In a year best characterised as “plot by Dostoevsky, script by Groucho Marx”, it was perhaps fitting that the Senate celebrated Christmas by considering legislation that would have prevented Christian schools from teaching the doctrines of Jesus Christ.
If things got to that point, there was, no doubt, plenty of blame to spread around. Why the Turnbull government did not legislate to better protect religious freedom when it enacted the same-sex marriage legislation remains a mystery. Even more incomprehensible is why, having commissioned the review of religious freedom, it then refused to release its report.
Somewhat belatedly, Scott Morrison committed yesterday to implementing the report’s recommendations, including a new religious discrimination act, and threatened to make religious freedom an election issue.

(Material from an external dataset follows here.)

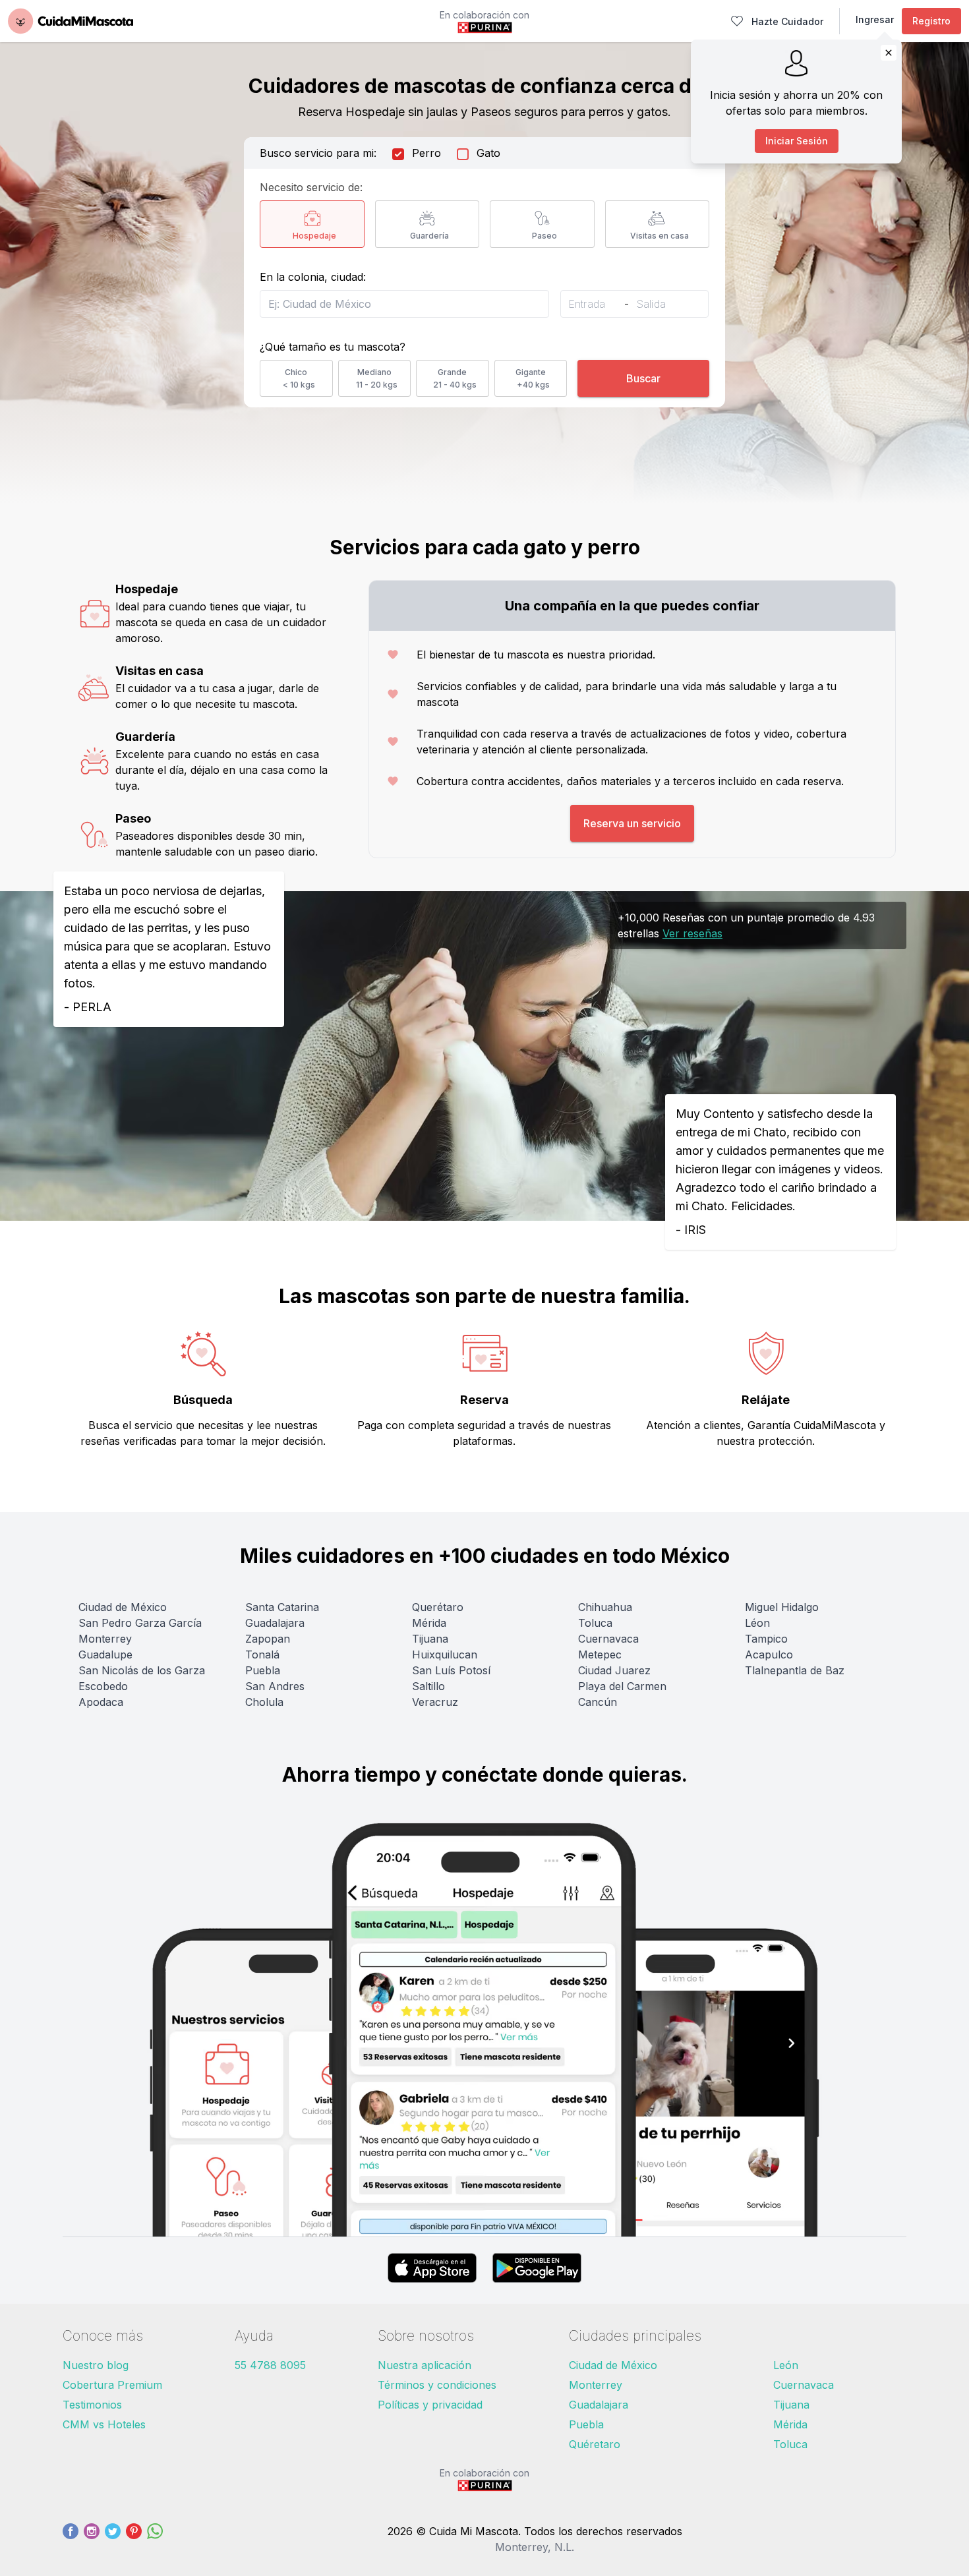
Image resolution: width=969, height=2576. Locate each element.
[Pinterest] (134, 2539)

But that came only after Labor, exploiting the government’s slowness to act, launched a surprise attack with its proposal to repeal the current religious exemptions to the sex discrimination law, triggering the clash in the Senate.
Far from being a debate, that clash was a shambles in which logic traded at a deep discount.
Labor, for example, managed to contend both that repealing the current religious exemptions to the sex discrimination law was vital, and that doing so would cause no difficulties, as those exemptions played no practical role. How those claims could be reconciled was left hanging in a thicket of contradictions.
Observing the fiasco unfold, one could only conclude that an invisible enemy had been at work, eroding the foundations of rational thought in this country and replacing them with the intellectual equivalent of crack cocaine.
The victim, of course, was clarity. That choices must be made was presumably obvious to all; what was completely lacking was any sense of the principles that ought to guide them — and the Prime Minister’s announcement has hardly filled the gap.
The reality is that religious freedom has never meant absolute licence. No one recognised that more clearly than John Locke, whose A Letter Concerning Toleration of 1685 shaped subsequent conceptions of religious freedom.
Noting that it was “necessary above all to distinguish between the business of civil government and that of religion”, Locke argued that the state’s inescapable obligation was to ensure the security of its subjects.
As a result, while the state could not intrude on the “worship of the heart which God demands”, the outward actions of the body were “subject to the discretion of the magistrate” in so far as their regulation was required to preserve the peace and involved matters “indifferent to (superior) law”.
Religious freedom therefore conferred no right to injure others, engage in plainly abhorrent conduct or incite disorder.
Preaching that infidels were doomed to eternal damnation was consequently permissible. There could, however, be no justification for preaching that they should be summarily dispatched to their fate.
While those guidelines set outer bounds, it was always apparent that they left many areas of ambiguity that could only be resolved in the light of judgment. That those judgments would evolve in line with social norms was apparent, too. But that doesn’t mean that decisions about religious freedom should be made in a moral vacuum.
On the contrary, their starting point must be the recognition that faith is not a matter of taste: for an Orthodox Jew, wearing a skullcap is not a fashion statement. Rather, religious beliefs are commitments that give meaning to life and define what it is to live with integrity. And just as it is clear that being allowed to live one’s life with integrity is a supreme good, so it is clear that being prevented from doing so is a supreme harm.
Seen in that perspective, any legislation that forces people of faith to act against their deep conscientious convictions inflicts a moral harm akin to violence, and can be acceptable only when it is shown to be indispensable to prevent a harm that is even greater.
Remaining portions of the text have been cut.